**Required work**
In the lines below, rename "GUI agent" to "interface agent" wherever it appears and give the lines back otherwise unchanged, without the pictures.

**Data section**
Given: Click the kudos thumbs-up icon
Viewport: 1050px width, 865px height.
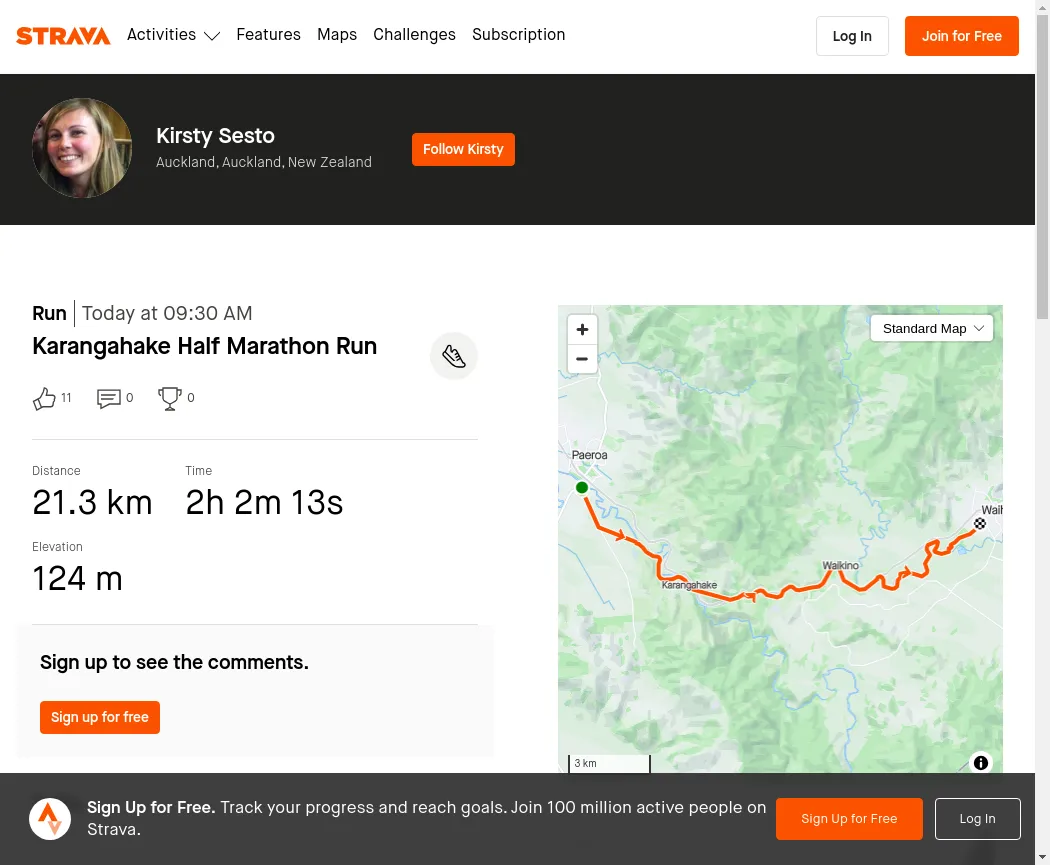Looking at the screenshot, I should pos(44,398).
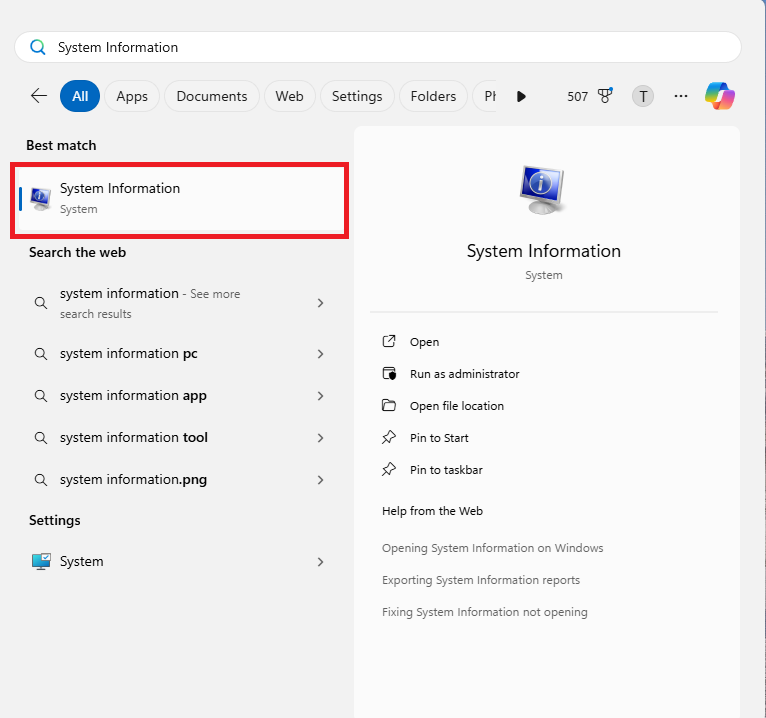Open 'Exporting System Information reports' link
Viewport: 766px width, 718px height.
481,580
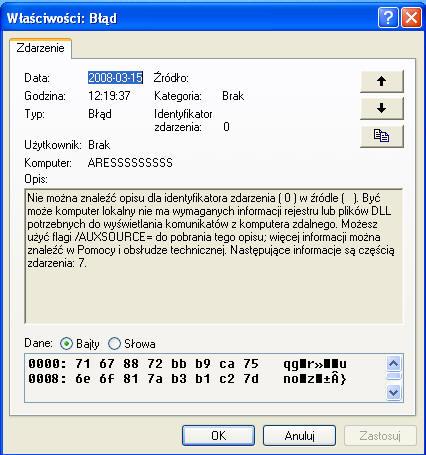Click the scrollbar thumb in the data box
Image resolution: width=426 pixels, height=455 pixels.
[394, 377]
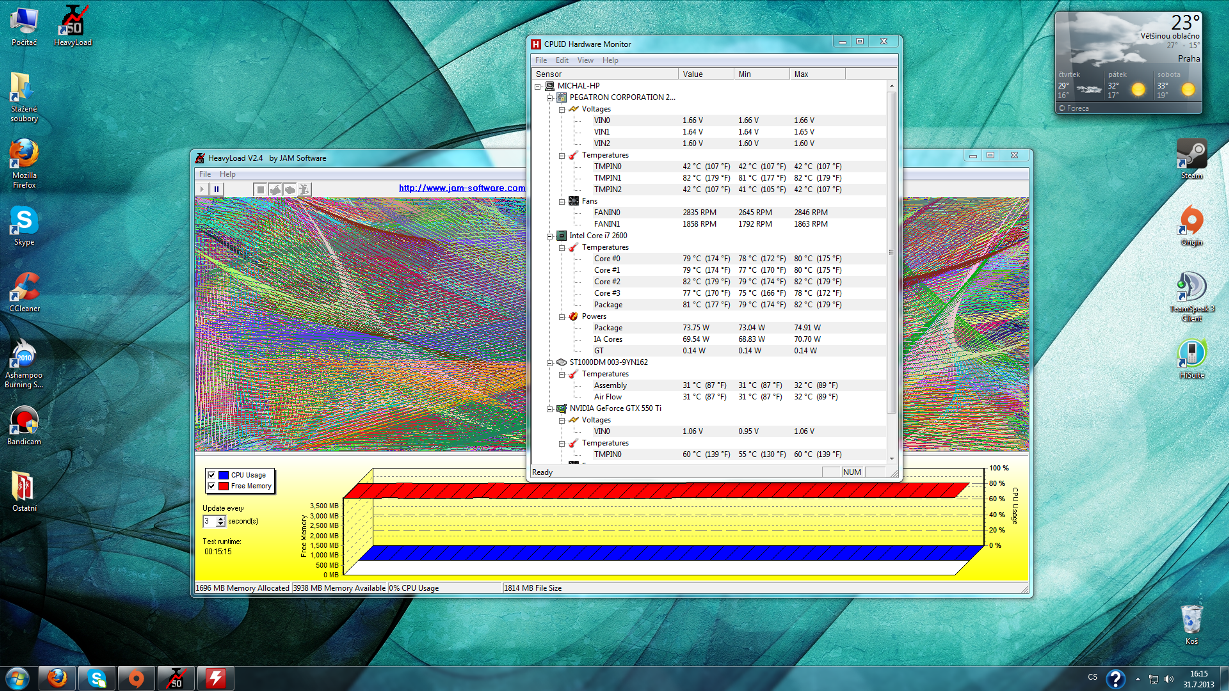This screenshot has width=1229, height=691.
Task: Launch Steam from desktop shortcut
Action: pyautogui.click(x=1191, y=155)
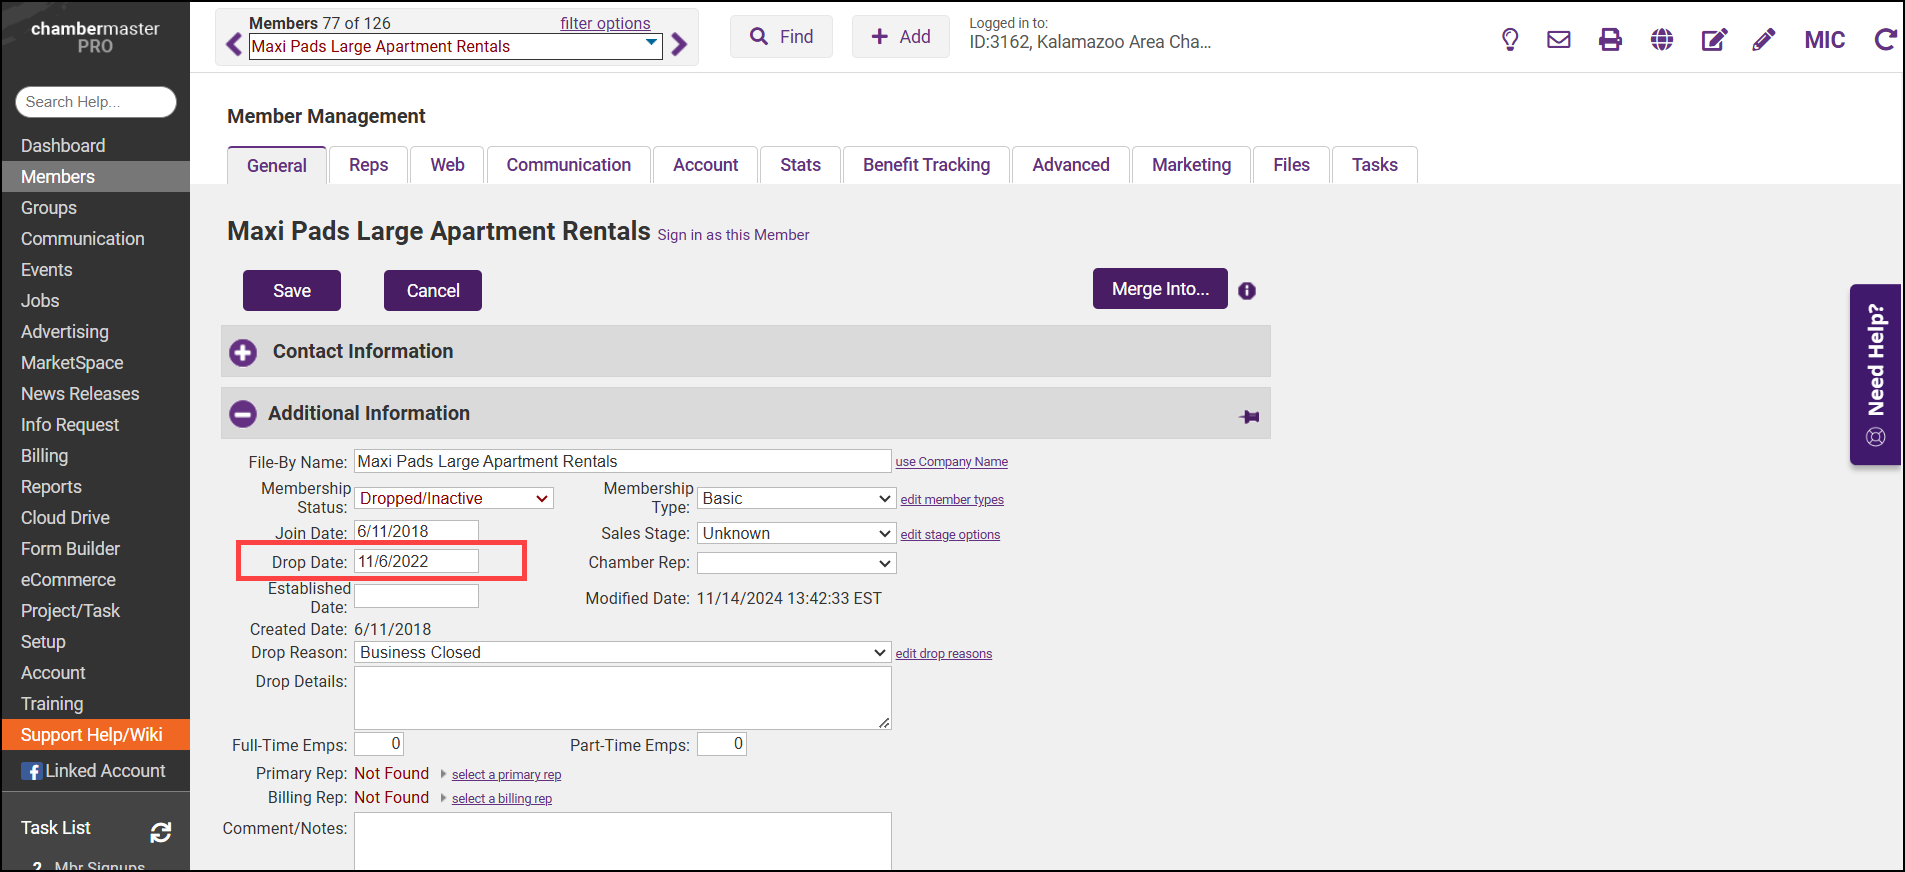Collapse the Additional Information section

pyautogui.click(x=243, y=414)
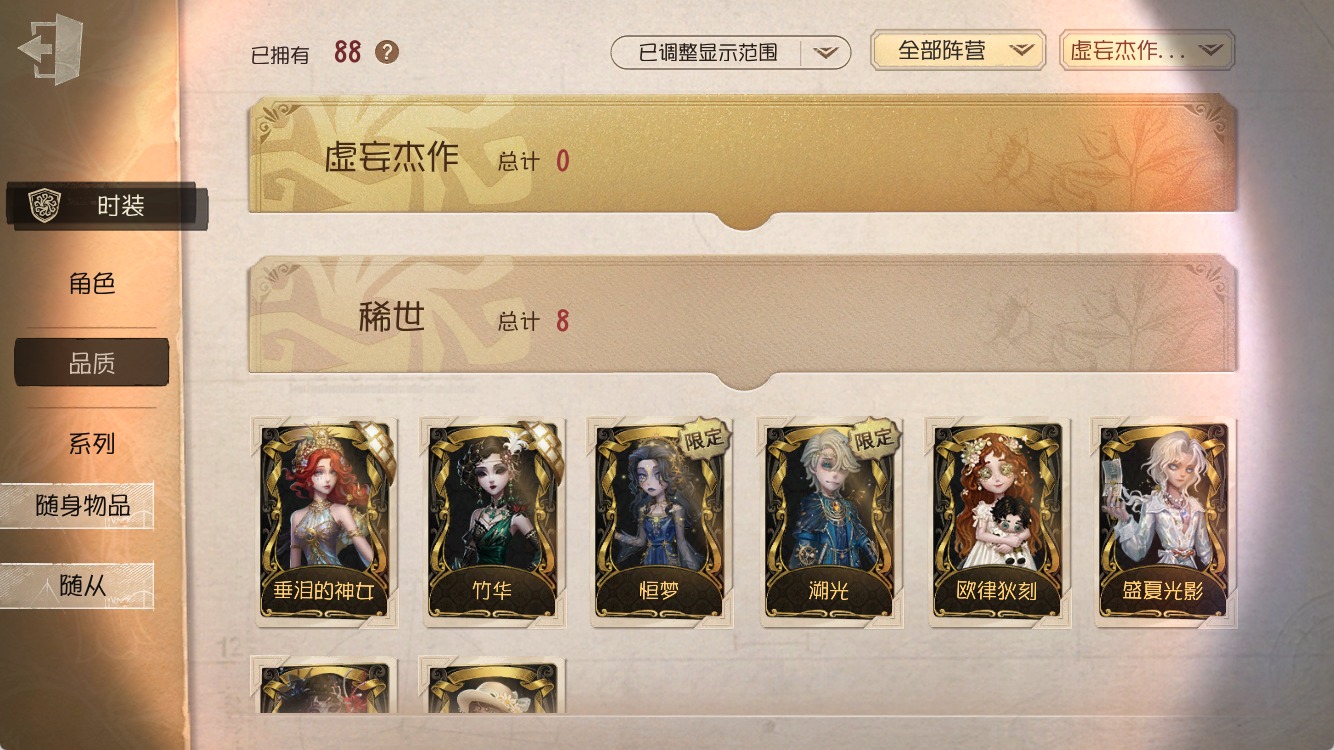Switch to the 系列 tab
The image size is (1334, 750).
point(92,443)
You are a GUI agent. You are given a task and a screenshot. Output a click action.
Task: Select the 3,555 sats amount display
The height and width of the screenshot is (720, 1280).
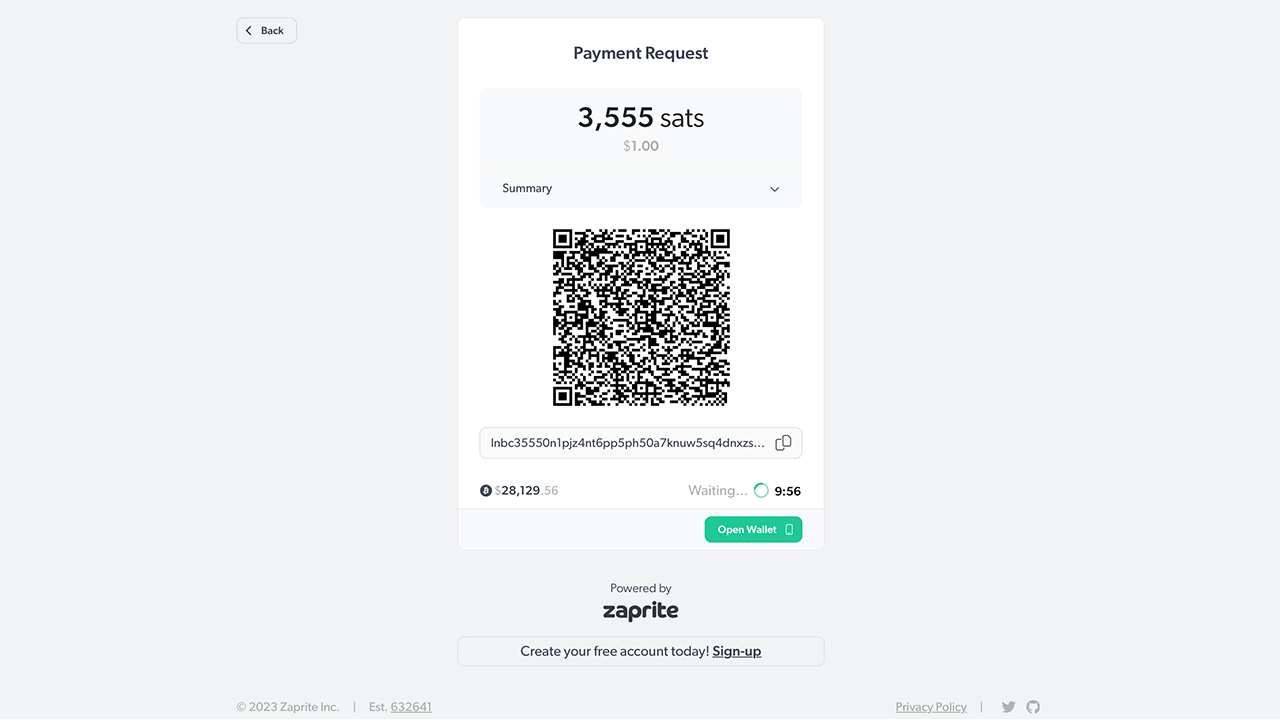[640, 117]
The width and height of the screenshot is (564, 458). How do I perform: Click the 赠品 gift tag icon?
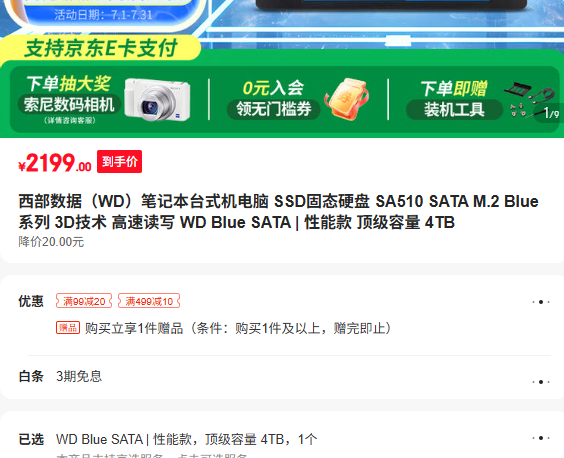click(x=68, y=328)
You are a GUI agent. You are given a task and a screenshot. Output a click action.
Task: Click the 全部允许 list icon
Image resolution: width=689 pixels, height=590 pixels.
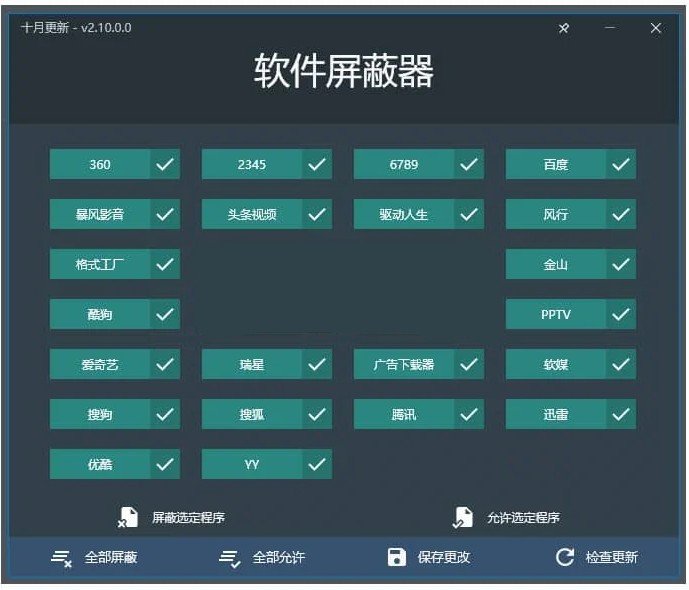pos(229,557)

**Written solution**
Given: Click the kudos thumbs-up icon
Viewport: 1050px width, 865px height.
Looking at the screenshot, I should pos(44,398).
Open 'Exporting System Information reports' link
Viewport: 766px width, 718px height.
481,580
Click the scrollbar thumb in the data box
Image resolution: width=426 pixels, height=455 pixels.
[394, 377]
This screenshot has width=1229, height=691.
Task: Launch Steam from desktop shortcut
Action: pyautogui.click(x=1191, y=155)
Collapse the Additional Information section

pyautogui.click(x=243, y=414)
Switch to the 系列 tab
The image size is (1334, 750).
point(92,443)
You are a interface agent. You are given a task and a screenshot. Output a click action.
Task: Select the 3,555 sats amount display
The height and width of the screenshot is (720, 1280).
[640, 117]
The width and height of the screenshot is (564, 458). How do I perform: Click the 赠品 gift tag icon?
click(x=68, y=328)
You are a interface agent. You are given a task and a screenshot. Output a click action.
Task: Click the 全部允许 list icon
Image resolution: width=689 pixels, height=590 pixels.
pos(229,557)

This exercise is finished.